Rieccoci! Voglio subito, senza tante premesse, presentarvi al meglio il mio carattere tipografico.

«…Giunto a questo punto, dopo aver raccolto e schedato più di 400 foto raccolte in giro per Milano, non ho potuto fare a meno di muovere un primo passo nel mondo della tipografia disegnando un nuovo carattere che si confrontasse con l’ampio materiale visivo a mia disposizione. La molla che ha fatto scattare il desiderio di cimentarmi nel disegno di un nuovo font è l’ammirazione e la curiosità per il procedimento progettuale che c’è dietro a uno dei caratteri tipografici più celebri di questi ultimi anni, il Gotham: dare vita ad un nuovo alfabeto partendo da quello che i muri di una città comunicano, trattengono e tramandano, è indubbiamente una modalità progettuale affascinante.
La domanda che successivamente mi sono posto è se potesse esistere un Gotham milanese, un alfabetò cioè, che con un linguaggio moderno e attuale potesse comunicare quella che è l’anima della città meneghina, senza la pretesa di diventare il carattere istituzionale-commerciale-politico della città (lascio volentieri questo ruolo al Milano City).
Per rispondere a questa domanda bisogna innanzittuto individuare quali filoni, quali gruppi di tipografie compaiono sugli edifici milanesi. In tutta la collezione non riscontro un’estetica che domina in maniera assoluta e predominante sulle altre. Non succede come nella capitale londinese dove Eric Gill e Edward Johnston hanno segnato in maniera indelebile l’immagine “letterale” della città, dei trasporti, delle segnaletiche e perfino delle insegne dei negozi. A Milano si può notare una grande varietà di alfabeti, mai troppo appariscenti. A volte sono calligrafici, spesso geometrici e a bastoni, a volte derivanti dal Liberty, altre volte indirizzati verso la Capitalis Romana: tanti alfabeti, tante espressività ma che raramente rappresentano un’eccellenza. Tra tutte queste correnti ho scelto di focalizzarmi sull’epigrafia di origine futurista-fascista degli anni ’20 e ’30, per i seguenti motivi:



• È indubbiamente il filone più omogeneo, strutturato e diffuso sui muri della città. In questo campo, gli esempi più significativi sono, a mio parere, la scritta sulla facciata della Casa dello Studente e quella sulla Fondazione Angelo e Maria Belloni. Poi ci sono numerosi esempi rinvenuti presso il Cimitero Monumentale non si può dimenticare le iscrizione sul Tribunale di Piacentini e sulla stazione Centrale.
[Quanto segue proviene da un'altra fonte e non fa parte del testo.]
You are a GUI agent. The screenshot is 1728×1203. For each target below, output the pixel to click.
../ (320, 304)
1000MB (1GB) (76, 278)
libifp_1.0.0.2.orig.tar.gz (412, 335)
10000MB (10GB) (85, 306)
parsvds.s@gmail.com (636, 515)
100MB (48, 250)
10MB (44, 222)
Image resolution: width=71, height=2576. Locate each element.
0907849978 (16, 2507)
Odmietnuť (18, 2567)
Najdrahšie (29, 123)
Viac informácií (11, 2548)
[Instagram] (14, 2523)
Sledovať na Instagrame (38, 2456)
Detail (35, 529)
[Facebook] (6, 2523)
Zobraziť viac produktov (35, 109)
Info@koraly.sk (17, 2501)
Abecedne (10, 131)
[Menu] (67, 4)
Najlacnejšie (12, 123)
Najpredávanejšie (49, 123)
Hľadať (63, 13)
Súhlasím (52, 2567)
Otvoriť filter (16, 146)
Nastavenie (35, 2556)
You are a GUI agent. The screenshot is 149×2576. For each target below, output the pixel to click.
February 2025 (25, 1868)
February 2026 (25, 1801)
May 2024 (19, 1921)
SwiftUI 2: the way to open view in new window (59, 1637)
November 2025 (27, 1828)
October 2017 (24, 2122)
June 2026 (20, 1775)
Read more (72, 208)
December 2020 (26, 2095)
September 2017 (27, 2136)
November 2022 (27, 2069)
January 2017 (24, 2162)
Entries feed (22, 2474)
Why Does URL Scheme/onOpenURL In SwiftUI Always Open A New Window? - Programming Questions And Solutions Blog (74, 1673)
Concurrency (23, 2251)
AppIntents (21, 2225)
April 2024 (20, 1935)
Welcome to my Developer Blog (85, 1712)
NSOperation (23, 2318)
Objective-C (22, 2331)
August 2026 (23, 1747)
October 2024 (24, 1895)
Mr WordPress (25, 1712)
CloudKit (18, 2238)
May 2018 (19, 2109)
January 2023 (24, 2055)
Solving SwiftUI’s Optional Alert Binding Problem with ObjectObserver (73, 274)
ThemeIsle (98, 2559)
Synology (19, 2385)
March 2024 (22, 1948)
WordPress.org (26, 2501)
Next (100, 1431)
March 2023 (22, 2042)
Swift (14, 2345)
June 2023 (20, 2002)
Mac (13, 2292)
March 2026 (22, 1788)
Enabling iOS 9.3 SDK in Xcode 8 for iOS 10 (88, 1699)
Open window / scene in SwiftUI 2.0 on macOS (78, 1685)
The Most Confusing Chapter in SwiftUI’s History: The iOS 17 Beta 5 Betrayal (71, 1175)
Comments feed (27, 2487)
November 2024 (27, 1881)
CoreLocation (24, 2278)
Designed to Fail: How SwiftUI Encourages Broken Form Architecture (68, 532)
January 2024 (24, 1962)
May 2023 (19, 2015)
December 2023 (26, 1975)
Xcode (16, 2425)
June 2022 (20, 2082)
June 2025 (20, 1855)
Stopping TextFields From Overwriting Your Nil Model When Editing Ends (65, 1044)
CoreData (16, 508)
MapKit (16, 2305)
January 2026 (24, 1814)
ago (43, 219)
• È la corrente che meglio esprime la duplice l’anima di Milano: laboriosa e concreta da una parte, intima, attenta al bello (quando questo è lontano da occhi indiscreti) ed elegante dall’altra. Sono caratteri senza grazie, che hanno un’anima geometrica, modernista, funzionalista poiché discendono da un capostipite comune che è il Futura. Ma hanno anche un sapore liberty risultando più spontanei e meno rigidi dei caratteri della Bauhaus.
• È l’indirizzo che a mio avviso meglio si presta ad essere riscoperto e reso contemporaneo. Come è emerso anche da un mio colloquio con James Clough, questa tipologia di caratteri è stata troppo spesso rifiutata o timorosamente evitata per la vicinanza con il Fascismo. In realtà sono lettere dalle forme molto interessanti e nati quasi indipendentemente dal regime fascista, da cui poi sono state sfruttate per una propaganda ideologica; scaturiscono dall’incontro tutto italiano e milanese di due diverse correnti artistiche, il Liberty e il Modernismo.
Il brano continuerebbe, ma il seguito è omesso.